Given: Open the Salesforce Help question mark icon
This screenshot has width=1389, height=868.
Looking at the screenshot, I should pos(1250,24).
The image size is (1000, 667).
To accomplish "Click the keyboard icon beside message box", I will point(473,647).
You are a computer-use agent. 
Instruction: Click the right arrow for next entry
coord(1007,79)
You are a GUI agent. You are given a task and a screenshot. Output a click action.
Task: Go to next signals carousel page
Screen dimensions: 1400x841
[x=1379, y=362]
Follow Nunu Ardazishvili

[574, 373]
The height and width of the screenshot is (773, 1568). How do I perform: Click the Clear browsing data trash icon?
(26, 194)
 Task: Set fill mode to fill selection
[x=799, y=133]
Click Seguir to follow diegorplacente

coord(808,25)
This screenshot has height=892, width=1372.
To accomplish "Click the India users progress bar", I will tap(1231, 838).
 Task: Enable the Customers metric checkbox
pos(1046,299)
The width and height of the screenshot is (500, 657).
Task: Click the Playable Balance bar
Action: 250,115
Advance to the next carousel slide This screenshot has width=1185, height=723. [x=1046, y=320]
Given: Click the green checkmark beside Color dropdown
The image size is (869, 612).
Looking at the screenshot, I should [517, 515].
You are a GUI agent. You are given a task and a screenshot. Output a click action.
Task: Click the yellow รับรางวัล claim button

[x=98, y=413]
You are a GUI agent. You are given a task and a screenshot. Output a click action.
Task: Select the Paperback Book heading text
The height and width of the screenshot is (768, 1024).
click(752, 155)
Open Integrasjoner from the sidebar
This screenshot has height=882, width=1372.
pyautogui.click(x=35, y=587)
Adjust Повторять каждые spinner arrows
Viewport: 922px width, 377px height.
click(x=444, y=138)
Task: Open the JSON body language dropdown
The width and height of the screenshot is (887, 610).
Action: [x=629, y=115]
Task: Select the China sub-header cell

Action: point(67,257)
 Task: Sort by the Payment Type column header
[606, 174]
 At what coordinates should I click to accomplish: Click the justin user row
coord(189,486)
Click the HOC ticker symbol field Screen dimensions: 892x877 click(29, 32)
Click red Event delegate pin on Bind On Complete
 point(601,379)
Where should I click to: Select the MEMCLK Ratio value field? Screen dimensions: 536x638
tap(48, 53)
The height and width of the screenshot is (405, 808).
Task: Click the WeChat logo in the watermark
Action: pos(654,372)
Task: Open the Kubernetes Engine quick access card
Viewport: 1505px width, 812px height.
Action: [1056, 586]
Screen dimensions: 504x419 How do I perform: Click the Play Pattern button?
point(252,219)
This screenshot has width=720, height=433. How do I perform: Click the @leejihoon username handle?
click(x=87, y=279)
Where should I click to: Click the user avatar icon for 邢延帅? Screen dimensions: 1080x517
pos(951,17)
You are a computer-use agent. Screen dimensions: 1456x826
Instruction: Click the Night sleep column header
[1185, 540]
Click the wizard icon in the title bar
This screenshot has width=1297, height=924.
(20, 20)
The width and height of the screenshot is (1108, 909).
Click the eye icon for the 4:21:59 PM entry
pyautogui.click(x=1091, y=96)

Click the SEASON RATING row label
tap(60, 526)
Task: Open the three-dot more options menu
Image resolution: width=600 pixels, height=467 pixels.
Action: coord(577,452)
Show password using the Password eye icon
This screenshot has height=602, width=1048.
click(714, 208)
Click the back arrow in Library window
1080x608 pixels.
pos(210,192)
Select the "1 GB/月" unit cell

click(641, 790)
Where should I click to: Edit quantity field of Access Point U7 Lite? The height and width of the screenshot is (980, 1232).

* * *

Return every line of the items above verbatim.

Given: Open the Salesforce Help question mark icon
This screenshot has width=1389, height=868.
Looking at the screenshot, I should pos(1250,24).
The image size is (1000, 667).
To accomplish "Click the keyboard icon beside message box", I will point(473,647).
You are a computer-use agent. 
Instruction: Click the right arrow for next entry
coord(1007,79)
You are a GUI agent. You are given a task and a screenshot. Output a click action.
Task: Go to next signals carousel page
Screen dimensions: 1400x841
[x=1379, y=362]
Follow Nunu Ardazishvili

[574, 373]
The height and width of the screenshot is (773, 1568). How do I perform: Click the Clear browsing data trash icon?
(26, 194)
 Task: Set fill mode to fill selection
[x=799, y=133]
Click Seguir to follow diegorplacente

coord(808,25)
This screenshot has height=892, width=1372.
To accomplish "Click the India users progress bar", I will tap(1231, 838).
 Task: Enable the Customers metric checkbox
pos(1046,299)
The width and height of the screenshot is (500, 657).
Task: Click the Playable Balance bar
Action: 250,115
Advance to the next carousel slide This screenshot has width=1185, height=723. [x=1046, y=320]
Given: Click the green checkmark beside Color dropdown
The image size is (869, 612).
Looking at the screenshot, I should [517, 515].
You are a GUI agent. You are given a task and a screenshot. Output a click action.
Task: Click the yellow รับรางวัล claim button

[x=98, y=413]
You are a GUI agent. You are given a task and a screenshot. Output a click action.
Task: Select the Paperback Book heading text
The height and width of the screenshot is (768, 1024).
click(752, 155)
Open Integrasjoner from the sidebar
This screenshot has height=882, width=1372.
pyautogui.click(x=35, y=587)
Adjust Повторять каждые spinner arrows
Viewport: 922px width, 377px height.
click(x=444, y=138)
Task: Open the JSON body language dropdown
The width and height of the screenshot is (887, 610).
Action: [x=629, y=115]
Task: Select the China sub-header cell

Action: point(67,257)
 Task: Sort by the Payment Type column header
[606, 174]
 At what coordinates should I click to accomplish: Click the justin user row
coord(189,486)
Click the HOC ticker symbol field Screen dimensions: 892x877 click(29, 32)
Click red Event delegate pin on Bind On Complete
 point(601,379)
Where should I click to: Select the MEMCLK Ratio value field? Screen dimensions: 536x638
tap(48, 53)
The height and width of the screenshot is (405, 808).
Task: Click the WeChat logo in the watermark
Action: pos(654,372)
Task: Open the Kubernetes Engine quick access card
Viewport: 1505px width, 812px height.
Action: [1056, 586]
Screen dimensions: 504x419 How do I perform: Click the Play Pattern button?
point(252,219)
This screenshot has width=720, height=433. How do I perform: Click the @leejihoon username handle?
click(x=87, y=279)
Where should I click to: Click the user avatar icon for 邢延帅? Screen dimensions: 1080x517
pos(951,17)
You are a computer-use agent. Screen dimensions: 1456x826
Instruction: Click the Night sleep column header
[1185, 540]
Click the wizard icon in the title bar
This screenshot has width=1297, height=924.
(20, 20)
The width and height of the screenshot is (1108, 909).
Click the eye icon for the 4:21:59 PM entry
pyautogui.click(x=1091, y=96)

Click the SEASON RATING row label
tap(60, 526)
Task: Open the three-dot more options menu
Image resolution: width=600 pixels, height=467 pixels.
Action: coord(577,452)
Show password using the Password eye icon
This screenshot has height=602, width=1048.
click(714, 208)
Click the back arrow in Library window
1080x608 pixels.
pos(210,192)
Select the "1 GB/月" unit cell

click(641, 790)
Where should I click to: Edit quantity field of Access Point U7 Lite? The height and width of the screenshot is (980, 1232).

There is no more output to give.